• [Problem requirements]: Count the lines below that contain the string "screenshot", treating case as significant, and give only the number.

• [Given data]:
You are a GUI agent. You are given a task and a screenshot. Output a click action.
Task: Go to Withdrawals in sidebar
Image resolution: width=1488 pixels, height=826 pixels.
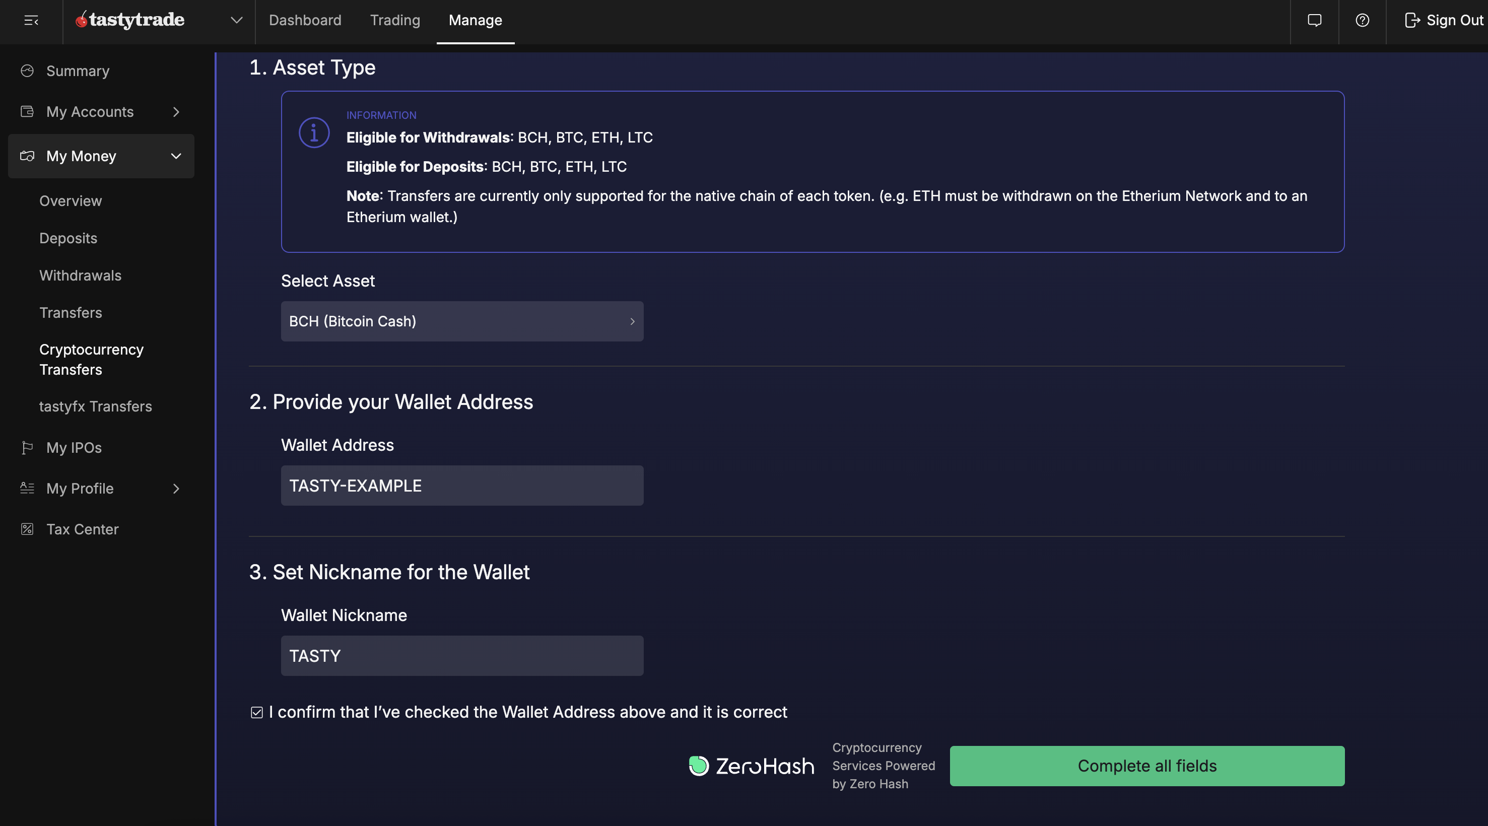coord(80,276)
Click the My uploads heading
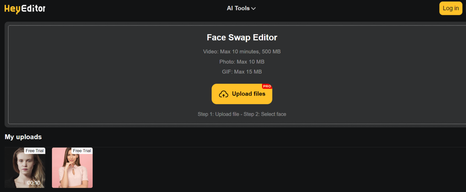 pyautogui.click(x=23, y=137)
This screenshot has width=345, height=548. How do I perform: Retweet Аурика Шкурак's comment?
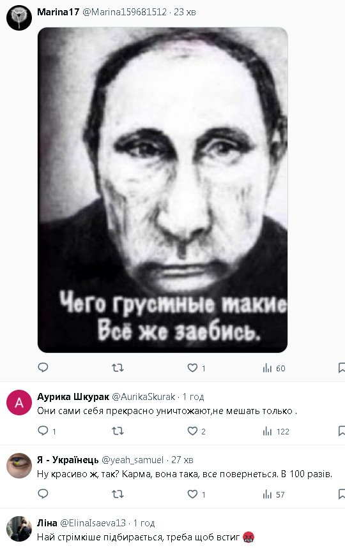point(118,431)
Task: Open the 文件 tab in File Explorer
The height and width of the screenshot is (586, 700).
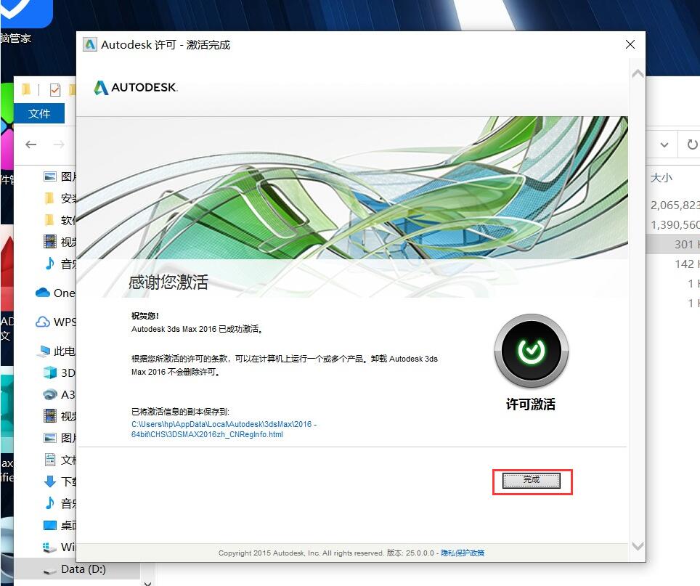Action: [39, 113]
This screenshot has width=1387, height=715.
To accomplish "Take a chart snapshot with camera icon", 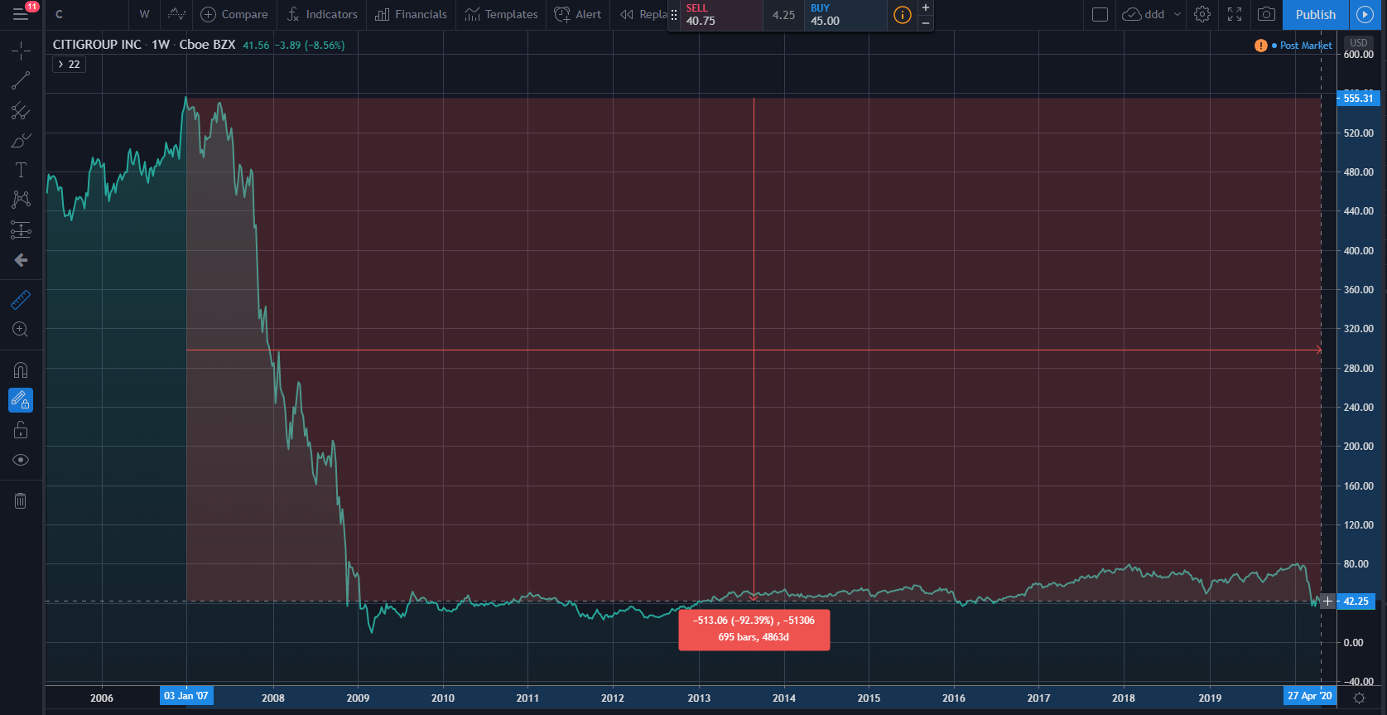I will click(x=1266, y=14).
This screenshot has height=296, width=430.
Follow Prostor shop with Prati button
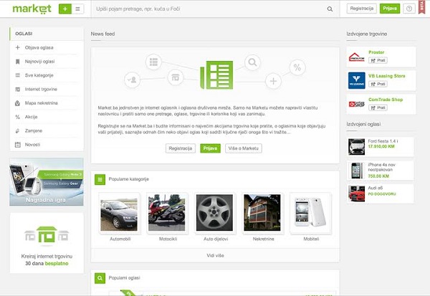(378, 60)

• [The solution]: 5